Reynolds Number Effects in Wall-Bounded Turbulent Flows

[+] Author and Article Information
Mohamed Gad-el-Hak

University of Notre Dame, Notre Dame, IN 46556-5637

Promode R. Bandyopadhyay

Naval Undersea Warfare Center, Newport, RI 02841-5047

Appl. Mech. Rev 47(8), 307-365 (Aug 01, 1994) (59 pages) doi:10.1115/1.3111083 History: Online April 29, 2009


This paper reviews the state of the art of Reynolds number effects in wall-bounded shear-flow turbulence, with particular emphasis on the canonical zero-pressure-gradient boundary layer and two-dimensional channel flow problems. The Reynolds numbers encountered in many practical situations are typically orders of magnitude higher than those studied computationally or even experimentally. High-Reynolds number research facilities are expensive to build and operate and the few existing are heavily scheduled with mostly developmental work. For wind tunnels, additional complications due to compressibility effects are introduced at high speeds.

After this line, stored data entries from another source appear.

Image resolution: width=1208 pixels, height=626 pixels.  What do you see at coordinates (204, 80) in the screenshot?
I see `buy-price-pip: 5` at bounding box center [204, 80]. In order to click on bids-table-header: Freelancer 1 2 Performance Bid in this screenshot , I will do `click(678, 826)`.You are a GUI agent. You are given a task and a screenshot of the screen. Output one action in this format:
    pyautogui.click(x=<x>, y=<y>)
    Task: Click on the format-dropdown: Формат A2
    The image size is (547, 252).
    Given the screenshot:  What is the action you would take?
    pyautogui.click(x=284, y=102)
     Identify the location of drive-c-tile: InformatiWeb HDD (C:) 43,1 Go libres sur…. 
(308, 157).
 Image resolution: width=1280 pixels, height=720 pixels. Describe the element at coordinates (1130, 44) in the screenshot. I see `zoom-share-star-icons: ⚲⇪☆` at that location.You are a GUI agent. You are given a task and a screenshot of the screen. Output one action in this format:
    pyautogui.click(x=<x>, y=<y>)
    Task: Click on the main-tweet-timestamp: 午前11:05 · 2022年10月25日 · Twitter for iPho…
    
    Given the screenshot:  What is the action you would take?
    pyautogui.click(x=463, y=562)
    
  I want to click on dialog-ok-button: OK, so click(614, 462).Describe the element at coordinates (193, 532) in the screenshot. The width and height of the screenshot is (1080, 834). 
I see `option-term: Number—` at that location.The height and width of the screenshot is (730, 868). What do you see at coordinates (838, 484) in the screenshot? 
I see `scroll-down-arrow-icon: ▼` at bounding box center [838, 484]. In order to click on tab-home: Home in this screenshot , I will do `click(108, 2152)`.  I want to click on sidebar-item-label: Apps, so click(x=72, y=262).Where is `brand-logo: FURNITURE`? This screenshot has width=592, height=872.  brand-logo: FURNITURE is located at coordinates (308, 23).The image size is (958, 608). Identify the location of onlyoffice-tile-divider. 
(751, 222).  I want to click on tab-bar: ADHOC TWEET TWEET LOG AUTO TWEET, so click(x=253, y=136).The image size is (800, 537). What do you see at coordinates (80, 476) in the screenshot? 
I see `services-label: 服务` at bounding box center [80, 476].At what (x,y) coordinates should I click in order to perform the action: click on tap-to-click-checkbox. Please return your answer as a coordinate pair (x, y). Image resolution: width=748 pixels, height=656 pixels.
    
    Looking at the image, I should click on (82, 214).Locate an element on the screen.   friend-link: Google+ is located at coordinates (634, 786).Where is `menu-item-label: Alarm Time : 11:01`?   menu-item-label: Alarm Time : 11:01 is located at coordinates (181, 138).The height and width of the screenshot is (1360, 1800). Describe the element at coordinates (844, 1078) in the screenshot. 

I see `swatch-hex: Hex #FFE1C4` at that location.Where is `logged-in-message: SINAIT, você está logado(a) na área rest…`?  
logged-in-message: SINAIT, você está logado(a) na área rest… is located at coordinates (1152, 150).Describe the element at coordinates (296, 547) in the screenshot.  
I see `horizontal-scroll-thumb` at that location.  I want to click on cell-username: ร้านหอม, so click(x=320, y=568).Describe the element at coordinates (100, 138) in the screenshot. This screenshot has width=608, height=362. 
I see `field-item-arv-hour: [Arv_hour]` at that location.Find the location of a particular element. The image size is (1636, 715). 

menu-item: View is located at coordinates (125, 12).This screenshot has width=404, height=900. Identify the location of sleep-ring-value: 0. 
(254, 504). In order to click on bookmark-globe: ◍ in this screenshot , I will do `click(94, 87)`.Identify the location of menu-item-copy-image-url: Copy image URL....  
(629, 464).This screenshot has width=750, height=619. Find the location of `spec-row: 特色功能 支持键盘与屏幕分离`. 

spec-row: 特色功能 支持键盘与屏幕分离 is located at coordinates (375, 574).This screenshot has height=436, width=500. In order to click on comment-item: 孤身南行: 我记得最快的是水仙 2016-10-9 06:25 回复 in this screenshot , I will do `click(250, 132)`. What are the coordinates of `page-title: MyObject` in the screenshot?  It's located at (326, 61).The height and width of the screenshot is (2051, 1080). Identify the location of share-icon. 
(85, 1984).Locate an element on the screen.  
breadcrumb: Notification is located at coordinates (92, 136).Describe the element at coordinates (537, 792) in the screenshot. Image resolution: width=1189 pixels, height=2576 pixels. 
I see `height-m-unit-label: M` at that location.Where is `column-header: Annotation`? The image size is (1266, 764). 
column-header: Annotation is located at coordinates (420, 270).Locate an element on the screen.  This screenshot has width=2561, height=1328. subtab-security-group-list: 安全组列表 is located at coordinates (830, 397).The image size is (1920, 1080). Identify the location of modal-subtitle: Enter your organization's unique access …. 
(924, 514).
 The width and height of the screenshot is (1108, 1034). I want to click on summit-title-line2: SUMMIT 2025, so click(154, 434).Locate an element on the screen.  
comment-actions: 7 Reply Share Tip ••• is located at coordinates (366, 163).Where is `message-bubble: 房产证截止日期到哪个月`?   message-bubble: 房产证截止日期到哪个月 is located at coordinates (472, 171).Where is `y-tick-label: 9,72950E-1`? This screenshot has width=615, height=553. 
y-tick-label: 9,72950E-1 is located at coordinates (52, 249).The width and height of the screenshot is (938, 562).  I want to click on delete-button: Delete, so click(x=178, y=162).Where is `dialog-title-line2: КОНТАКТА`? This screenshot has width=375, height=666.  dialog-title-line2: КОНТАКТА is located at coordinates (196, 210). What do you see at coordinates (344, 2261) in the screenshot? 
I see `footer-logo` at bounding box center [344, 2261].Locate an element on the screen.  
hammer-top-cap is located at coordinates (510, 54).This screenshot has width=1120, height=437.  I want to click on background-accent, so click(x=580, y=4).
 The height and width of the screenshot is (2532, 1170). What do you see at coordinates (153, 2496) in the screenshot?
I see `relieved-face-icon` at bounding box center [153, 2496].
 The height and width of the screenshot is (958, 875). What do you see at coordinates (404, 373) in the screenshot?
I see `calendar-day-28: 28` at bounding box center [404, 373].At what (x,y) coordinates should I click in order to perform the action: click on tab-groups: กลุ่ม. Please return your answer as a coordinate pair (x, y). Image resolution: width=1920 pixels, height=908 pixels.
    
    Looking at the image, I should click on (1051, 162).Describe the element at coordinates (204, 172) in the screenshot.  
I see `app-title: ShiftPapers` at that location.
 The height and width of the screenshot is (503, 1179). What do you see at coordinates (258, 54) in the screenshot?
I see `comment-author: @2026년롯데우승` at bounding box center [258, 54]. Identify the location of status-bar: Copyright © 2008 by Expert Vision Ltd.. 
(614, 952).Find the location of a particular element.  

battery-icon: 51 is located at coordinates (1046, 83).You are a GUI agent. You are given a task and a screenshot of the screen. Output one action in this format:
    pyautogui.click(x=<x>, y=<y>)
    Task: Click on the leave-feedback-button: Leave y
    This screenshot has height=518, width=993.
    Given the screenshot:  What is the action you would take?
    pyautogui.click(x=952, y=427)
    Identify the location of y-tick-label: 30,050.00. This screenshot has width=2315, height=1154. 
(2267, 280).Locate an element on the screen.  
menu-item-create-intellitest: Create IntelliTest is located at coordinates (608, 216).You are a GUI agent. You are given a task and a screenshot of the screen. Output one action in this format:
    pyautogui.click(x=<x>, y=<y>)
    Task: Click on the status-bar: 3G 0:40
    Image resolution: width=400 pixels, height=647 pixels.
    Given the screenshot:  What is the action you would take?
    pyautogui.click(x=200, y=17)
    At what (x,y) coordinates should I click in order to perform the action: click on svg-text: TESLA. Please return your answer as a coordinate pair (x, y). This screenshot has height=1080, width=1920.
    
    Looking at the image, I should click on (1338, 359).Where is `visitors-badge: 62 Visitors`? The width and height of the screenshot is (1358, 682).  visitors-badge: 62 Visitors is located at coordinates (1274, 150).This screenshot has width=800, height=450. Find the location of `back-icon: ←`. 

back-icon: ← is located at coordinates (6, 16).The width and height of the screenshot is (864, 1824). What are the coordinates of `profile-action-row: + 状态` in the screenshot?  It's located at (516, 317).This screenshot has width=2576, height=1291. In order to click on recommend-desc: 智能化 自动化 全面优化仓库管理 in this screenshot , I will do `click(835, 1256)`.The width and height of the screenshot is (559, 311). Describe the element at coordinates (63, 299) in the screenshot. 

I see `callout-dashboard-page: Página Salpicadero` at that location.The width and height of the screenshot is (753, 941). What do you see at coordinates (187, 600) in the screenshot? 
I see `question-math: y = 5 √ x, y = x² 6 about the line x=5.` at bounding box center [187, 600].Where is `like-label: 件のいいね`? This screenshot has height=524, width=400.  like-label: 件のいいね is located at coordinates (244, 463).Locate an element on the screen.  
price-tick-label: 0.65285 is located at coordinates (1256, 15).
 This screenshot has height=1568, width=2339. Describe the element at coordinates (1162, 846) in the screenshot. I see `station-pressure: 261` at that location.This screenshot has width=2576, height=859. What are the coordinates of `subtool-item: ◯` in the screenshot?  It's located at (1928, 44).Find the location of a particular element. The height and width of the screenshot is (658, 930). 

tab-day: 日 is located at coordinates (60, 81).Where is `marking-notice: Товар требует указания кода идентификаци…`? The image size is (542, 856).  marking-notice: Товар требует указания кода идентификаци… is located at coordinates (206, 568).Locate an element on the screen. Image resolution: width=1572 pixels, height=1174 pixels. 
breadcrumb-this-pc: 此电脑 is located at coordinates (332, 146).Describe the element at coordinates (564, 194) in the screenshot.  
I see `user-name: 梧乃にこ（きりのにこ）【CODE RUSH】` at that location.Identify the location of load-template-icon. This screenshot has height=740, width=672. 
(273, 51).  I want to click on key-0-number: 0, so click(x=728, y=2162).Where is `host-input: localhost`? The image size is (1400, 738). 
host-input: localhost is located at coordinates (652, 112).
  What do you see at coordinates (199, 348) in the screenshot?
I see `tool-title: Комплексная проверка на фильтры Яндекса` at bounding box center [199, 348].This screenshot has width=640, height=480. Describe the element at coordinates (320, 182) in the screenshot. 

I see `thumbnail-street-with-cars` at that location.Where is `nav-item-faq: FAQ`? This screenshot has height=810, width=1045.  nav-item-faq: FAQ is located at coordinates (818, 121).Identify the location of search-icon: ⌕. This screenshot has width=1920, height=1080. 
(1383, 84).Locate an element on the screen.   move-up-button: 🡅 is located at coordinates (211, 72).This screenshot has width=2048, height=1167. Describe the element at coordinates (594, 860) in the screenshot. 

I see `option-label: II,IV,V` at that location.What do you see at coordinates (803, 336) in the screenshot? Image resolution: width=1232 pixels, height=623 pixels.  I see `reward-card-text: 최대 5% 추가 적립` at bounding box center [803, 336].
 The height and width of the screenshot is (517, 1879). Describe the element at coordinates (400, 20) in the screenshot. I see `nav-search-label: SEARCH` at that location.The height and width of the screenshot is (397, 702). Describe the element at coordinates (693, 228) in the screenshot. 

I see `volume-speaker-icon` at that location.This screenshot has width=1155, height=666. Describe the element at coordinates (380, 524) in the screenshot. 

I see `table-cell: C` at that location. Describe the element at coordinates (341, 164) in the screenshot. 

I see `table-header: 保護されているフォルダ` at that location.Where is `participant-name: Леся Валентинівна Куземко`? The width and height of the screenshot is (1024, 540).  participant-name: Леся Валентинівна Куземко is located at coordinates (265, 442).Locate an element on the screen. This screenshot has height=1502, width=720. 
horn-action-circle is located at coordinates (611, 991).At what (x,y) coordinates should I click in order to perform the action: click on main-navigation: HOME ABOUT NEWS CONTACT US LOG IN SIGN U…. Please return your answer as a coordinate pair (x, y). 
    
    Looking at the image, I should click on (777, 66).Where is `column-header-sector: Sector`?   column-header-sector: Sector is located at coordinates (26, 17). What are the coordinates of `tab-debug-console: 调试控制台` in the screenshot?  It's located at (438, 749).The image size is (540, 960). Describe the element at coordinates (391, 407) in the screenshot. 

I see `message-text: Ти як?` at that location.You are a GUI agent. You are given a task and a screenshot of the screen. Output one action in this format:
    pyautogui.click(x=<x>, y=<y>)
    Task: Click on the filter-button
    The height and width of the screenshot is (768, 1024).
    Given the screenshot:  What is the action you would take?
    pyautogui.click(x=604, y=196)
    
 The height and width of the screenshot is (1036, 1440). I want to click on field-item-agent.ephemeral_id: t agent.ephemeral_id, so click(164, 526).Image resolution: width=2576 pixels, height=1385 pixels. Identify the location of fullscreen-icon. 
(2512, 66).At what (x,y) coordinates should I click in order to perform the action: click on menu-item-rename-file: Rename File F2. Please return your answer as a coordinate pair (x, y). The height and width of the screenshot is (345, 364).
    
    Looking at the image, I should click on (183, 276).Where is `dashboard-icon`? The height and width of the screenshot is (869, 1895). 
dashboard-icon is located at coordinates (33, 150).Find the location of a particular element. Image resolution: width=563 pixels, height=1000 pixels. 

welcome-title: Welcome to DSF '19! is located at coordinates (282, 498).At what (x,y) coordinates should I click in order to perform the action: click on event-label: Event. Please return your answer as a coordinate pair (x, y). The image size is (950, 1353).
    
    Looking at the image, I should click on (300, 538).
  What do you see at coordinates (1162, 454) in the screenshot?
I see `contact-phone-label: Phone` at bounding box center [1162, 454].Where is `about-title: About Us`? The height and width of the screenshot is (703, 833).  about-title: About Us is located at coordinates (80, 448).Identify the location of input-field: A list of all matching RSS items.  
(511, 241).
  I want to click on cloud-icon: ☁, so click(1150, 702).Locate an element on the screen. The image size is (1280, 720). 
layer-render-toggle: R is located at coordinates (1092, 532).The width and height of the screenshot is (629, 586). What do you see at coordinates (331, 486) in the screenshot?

Full computational simulation of high-Reynolds number flows is beyond the reach of current capabilities. Understanding of turbulence and modeling will continue to play vital roles in the computation of high-Reynolds number practical flows using the Reynolds-averaged Navier-Stokes equations. Since the existing knowledge base, accumulated mostly through physical as well as numerical experiments, is skewed towards the low Reynolds numbers, the key question in such high-Reynolds number modeling as well as in devising novel flow control strategies is: what are the Reynolds number effects on the mean and statistical turbulence quantities and on the organized motions? Since the mean flow review of Coles (1962), the coherent structures, in low-Reynolds number wall-bounded flows, have been reviewed several times. However, the Reynolds number effects on the higher-order statistical turbulence quantities and on the coherent structures have not been reviewed thus far, and there are some unresolved aspects of the effects on even the mean flow at very high Reynolds numbers. Furthermore, a considerable volume of experimental and full-simulation data have been accumulated since 1962. The present article aims at further assimilation of those data, pointing to obvious gaps in the present state of knowledge and highlighting the misunderstood as well as the ill-understood aspects of Reynolds number effects.